--- Source extract ---
• • • • •

• +7.7 % on 16-core SPR AVX-512 SHA3-256 by shortening rounds 1 and 24
  • Overview
  • TL;DR
  • The workload
  • Why “A2”? Why “A1”? (Non-confusing disambiguation.)
  • Trick 1: round-1 θ partial precomputation
    • What’s saved
    • Why this isn’t cheating
  • Trick 2: round-24 lane-(0,0)-only short-circuit
    • When a beat happens
    • Why ρ offsets 0, 44, 43?
  • Composing A2 + A1
  • What DIDN’T work
  • What I’d try next if I had time
  • Reproducing
  • Is this a PoW chain? (no)
  • Credits
  • Discussion + tips
    • BOLT12 offer (receive-only; Phoenixd self-custodial)
    • npub

§+7.7 % on 16-core SPR AVX-512 SHA3-256 by shortening rounds 1 and 24

Two microarchitectural tricks that layer onto XKCP’s reference KeccakP1600times8_AVX512_PermuteAll_24rounds to squeeze the last few percent of throughput out of a fixed-prefix preimage workload. Four backends (CUDA / HIP / ARM SVE2 / WebAssembly) share one scalar Keccak reference. Open repository on Radicle, live browser demo, CC0 for math, MIT for code.

§Overview

• What: a SHA3-256 preimage-throughput benchmark on AVX-512. Two round-level specialisations (A2 on round 1, A1 on round 24) add up to +7.7 % over an already-well-tuned XKCP 8-way baseline.
• Hardware under test: Intel Xeon Platinum 8488C (Sapphire Rapids, 16 cores at SMT saturation, sustained 3.32 GHz under AVX-512-times-8 load — verified via turbostat).
• End state: ~195 MH/s aggregate, 16 threads. The same scalar Keccak header is used by a CUDA backend, an AMD HIP backend, an ARM SVE2 backend, and a WebAssembly-via-emscripten browser demo. Every backend passes bit-for-bit hashlib parity on ≥ 1000 random inputs.

• • • • •

--- Data section ---
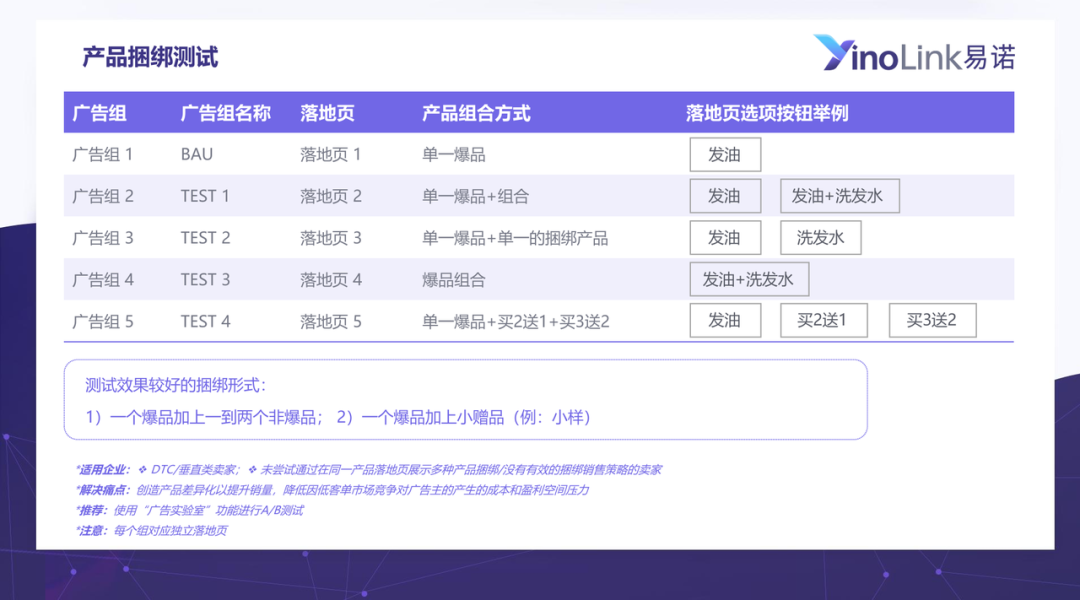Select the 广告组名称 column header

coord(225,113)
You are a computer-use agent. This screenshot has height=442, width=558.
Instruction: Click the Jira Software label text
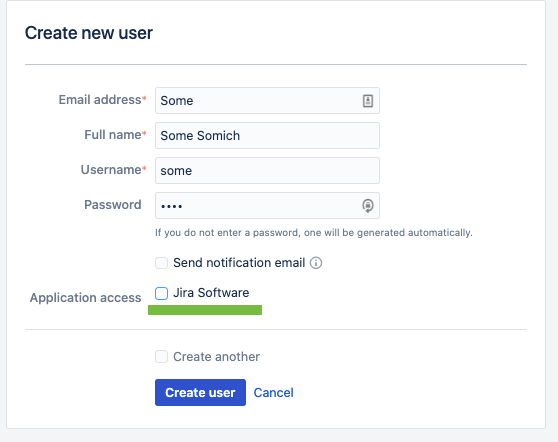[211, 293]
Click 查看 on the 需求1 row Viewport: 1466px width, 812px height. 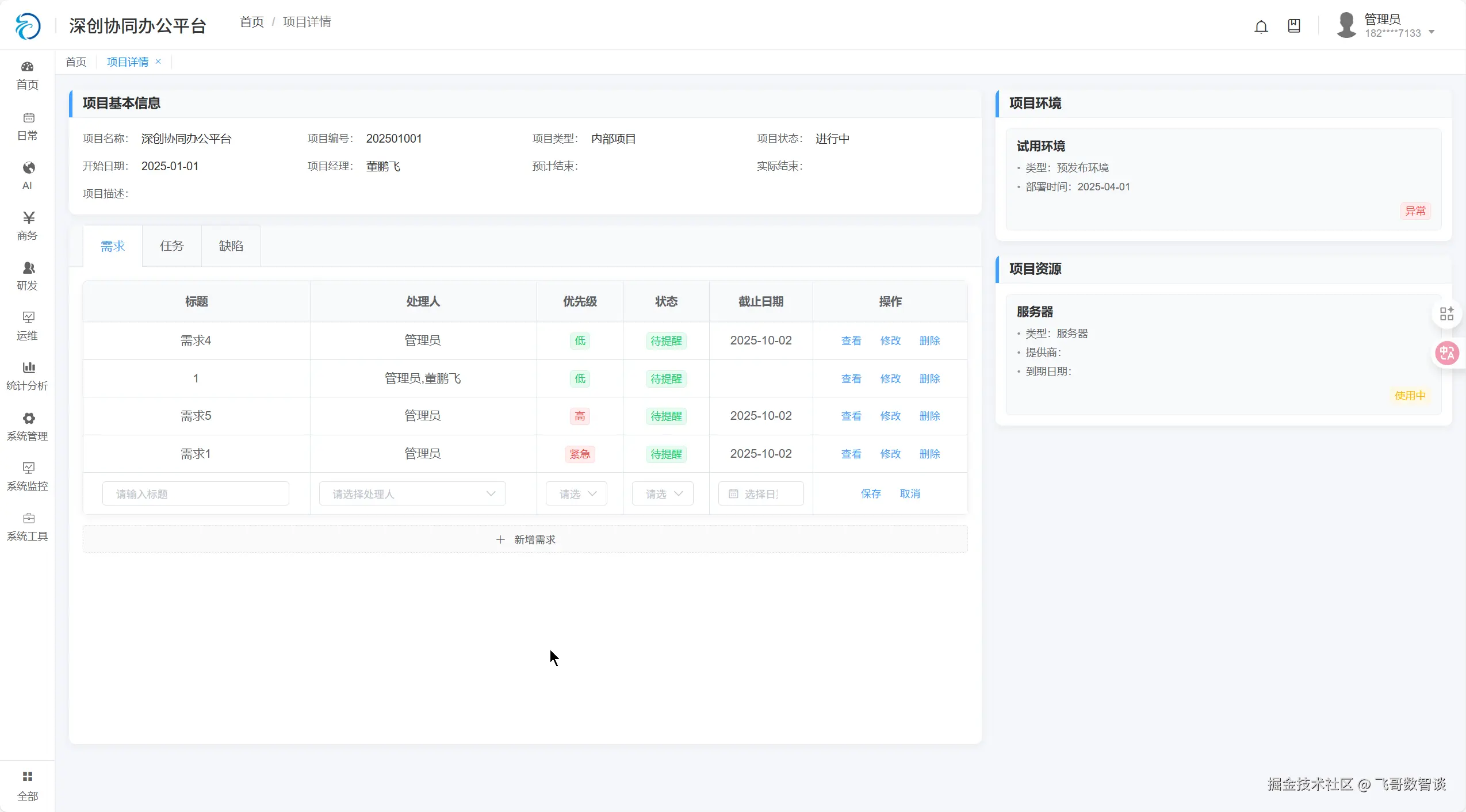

• • • • •

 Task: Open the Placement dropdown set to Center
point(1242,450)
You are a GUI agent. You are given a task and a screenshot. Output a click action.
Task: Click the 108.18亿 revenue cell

• • • • •

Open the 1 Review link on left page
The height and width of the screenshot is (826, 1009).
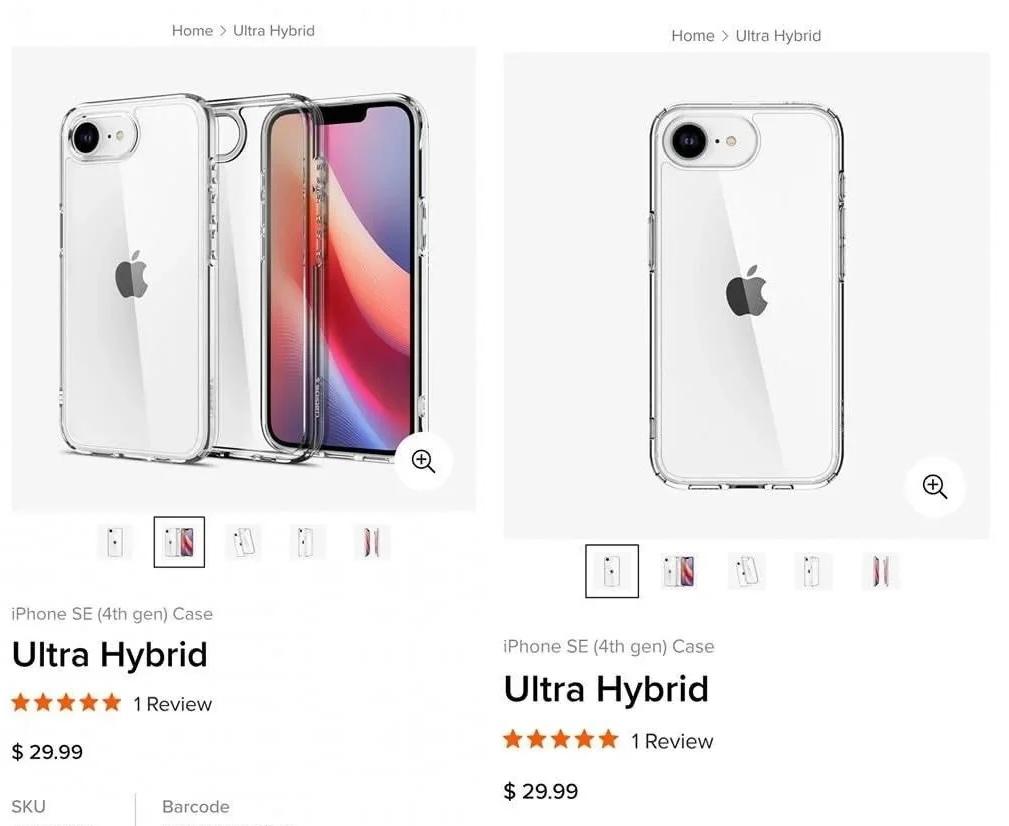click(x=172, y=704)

• • • • •

--- Set exercise 1 ---
What sustained clock speed does the SHA3-256 write-up report for the tested Xeon under AVX-512-times-8 load?
--- Set exercise 2 ---
Transcribe the stretch of the SHA3-256 write-up from "Two microarchitectural tricks" through "MIT for code.".

--- Complete answer 1 ---
3.32 GHz, verified via turbostat.

--- Complete answer 2 ---
Two microarchitectural tricks that layer onto XKCP’s reference KeccakP1600times8_AVX512_PermuteAll_24rounds to squeeze the last few percent of throughput out of a fixed-prefix preimage workload. Four backends (CUDA / HIP / ARM SVE2 / WebAssembly) share one scalar Keccak reference. Open repository on Radicle, live browser demo, CC0 for math, MIT for code.